[[ Records provided open ]]
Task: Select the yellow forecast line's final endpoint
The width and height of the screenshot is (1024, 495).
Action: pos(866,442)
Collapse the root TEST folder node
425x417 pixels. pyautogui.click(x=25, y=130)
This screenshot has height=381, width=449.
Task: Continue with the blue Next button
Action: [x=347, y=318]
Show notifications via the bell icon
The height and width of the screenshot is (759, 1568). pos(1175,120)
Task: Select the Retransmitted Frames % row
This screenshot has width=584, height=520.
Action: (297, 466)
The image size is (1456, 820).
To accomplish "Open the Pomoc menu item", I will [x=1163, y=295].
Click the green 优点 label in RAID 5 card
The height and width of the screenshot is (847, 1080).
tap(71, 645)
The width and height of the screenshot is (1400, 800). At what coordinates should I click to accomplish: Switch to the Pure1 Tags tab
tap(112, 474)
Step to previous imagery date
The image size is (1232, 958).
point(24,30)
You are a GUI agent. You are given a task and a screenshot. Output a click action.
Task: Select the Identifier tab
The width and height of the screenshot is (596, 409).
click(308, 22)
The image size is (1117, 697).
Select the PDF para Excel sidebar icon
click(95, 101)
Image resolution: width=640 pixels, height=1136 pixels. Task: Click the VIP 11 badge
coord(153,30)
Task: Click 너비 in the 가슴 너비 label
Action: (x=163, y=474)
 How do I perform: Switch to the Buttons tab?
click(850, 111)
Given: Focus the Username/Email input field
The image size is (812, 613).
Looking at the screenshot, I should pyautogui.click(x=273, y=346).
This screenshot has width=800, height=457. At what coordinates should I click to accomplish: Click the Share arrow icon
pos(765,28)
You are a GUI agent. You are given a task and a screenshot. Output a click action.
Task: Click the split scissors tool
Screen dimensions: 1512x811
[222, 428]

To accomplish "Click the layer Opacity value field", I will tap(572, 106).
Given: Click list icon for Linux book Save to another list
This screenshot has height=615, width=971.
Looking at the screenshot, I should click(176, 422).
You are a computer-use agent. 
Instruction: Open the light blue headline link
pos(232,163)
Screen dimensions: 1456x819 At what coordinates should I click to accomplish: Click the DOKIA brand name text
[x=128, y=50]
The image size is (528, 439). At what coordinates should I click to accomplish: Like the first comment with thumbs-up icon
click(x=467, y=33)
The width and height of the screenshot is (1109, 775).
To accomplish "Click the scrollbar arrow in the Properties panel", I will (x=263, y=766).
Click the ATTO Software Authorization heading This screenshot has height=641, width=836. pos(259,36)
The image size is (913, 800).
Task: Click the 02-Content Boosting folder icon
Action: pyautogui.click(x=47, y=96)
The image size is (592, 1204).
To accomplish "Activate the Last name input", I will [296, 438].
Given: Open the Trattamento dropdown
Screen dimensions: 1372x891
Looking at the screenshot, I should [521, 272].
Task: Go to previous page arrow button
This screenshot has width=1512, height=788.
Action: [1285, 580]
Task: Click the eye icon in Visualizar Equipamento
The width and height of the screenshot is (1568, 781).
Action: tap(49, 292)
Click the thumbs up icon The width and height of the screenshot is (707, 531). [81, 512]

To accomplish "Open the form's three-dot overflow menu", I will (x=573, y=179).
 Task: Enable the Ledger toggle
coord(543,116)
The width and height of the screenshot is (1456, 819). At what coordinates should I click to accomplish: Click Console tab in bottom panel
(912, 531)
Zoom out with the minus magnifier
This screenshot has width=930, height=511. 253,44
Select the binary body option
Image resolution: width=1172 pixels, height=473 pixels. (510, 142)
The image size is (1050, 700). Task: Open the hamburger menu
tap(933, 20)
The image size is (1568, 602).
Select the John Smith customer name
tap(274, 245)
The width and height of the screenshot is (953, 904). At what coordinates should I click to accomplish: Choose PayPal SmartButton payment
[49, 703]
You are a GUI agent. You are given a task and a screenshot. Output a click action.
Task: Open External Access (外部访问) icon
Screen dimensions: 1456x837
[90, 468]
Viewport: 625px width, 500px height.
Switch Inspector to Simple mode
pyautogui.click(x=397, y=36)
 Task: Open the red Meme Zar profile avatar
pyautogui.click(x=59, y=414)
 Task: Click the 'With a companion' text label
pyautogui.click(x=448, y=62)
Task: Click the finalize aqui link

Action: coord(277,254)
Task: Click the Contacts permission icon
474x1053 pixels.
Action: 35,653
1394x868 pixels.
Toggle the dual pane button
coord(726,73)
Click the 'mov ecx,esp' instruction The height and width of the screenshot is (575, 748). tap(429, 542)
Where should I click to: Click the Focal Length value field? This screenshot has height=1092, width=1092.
[[ Records provided closed ]]
* Task statement *
Search the entries for the string "field" and collect each line that has it.

* Answer *
Given: Focus the Username/Email input field
To accomplish "Click the layer Opacity value field", I will tap(572, 106).
Where should I click to: Click the Focal Length value field? This screenshot has height=1092, width=1092.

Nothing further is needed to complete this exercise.